The herds say Morghur was born wrong even by the standards of Chaos — a thing shaped like a beastman the way a wound is shaped like the blade that made it. Wherever the Shadowgave walked, the world sickened: trees bled, rivers turned against their courses, and living creatures folded inward into shrieking spawn at the brush of his shadow. He commanded no warhost and needed none. He was less a chieftain than a walking unmaking, and the beastherds followed him the way carrion birds follow a storm.
Morghur has been killed more times than any legend can count, by heroes whose names were once great and are now mostly forgotten, and it has never once mattered. What wears his shape is not a creature but a recurrence — a flaw in the order of things that closes over and reopens like a wound that will not stay shut. Even the Dark Gods are said to watch him uneasily, for Morghur serves no throne and advances no great game; he is entropy with a heartbeat, and he wants nothing at all except that everything else stop being what it is.

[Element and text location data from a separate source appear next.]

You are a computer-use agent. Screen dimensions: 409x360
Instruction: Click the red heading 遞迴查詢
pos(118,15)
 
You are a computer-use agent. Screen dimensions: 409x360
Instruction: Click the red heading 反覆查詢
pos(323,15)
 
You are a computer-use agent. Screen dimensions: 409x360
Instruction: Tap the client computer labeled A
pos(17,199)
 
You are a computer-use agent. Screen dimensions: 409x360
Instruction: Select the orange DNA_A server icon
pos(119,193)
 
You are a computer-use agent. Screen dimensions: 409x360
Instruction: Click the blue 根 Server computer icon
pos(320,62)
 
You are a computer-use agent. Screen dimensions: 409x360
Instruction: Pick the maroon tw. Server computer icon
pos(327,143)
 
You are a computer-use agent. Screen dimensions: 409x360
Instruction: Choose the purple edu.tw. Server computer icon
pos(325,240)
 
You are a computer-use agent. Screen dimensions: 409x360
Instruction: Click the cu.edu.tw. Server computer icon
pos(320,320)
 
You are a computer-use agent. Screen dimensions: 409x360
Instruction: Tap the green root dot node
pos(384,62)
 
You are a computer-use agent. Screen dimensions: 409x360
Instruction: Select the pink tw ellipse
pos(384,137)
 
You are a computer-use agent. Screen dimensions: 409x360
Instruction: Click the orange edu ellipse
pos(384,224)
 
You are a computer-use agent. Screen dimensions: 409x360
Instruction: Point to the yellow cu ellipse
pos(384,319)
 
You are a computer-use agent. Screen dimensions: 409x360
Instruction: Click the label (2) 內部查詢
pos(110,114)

In the Mortal Realms his cult burns brightest among the Gavespawn, the greatfray that bears his old title. They teach that the Shepherd of Chaos never truly left: that his essence passes from champion to champion like a spark down a bloodline, and that every mutation in the herd is his hand at work. Around their herdstones the malformed are exalted rather than culled, and the bray-shamans whisper of the day the Shepherd gathers in his flock at last — when the realms themselves will lose their shapes, and everything will run together into the formless dark from which the first herds came.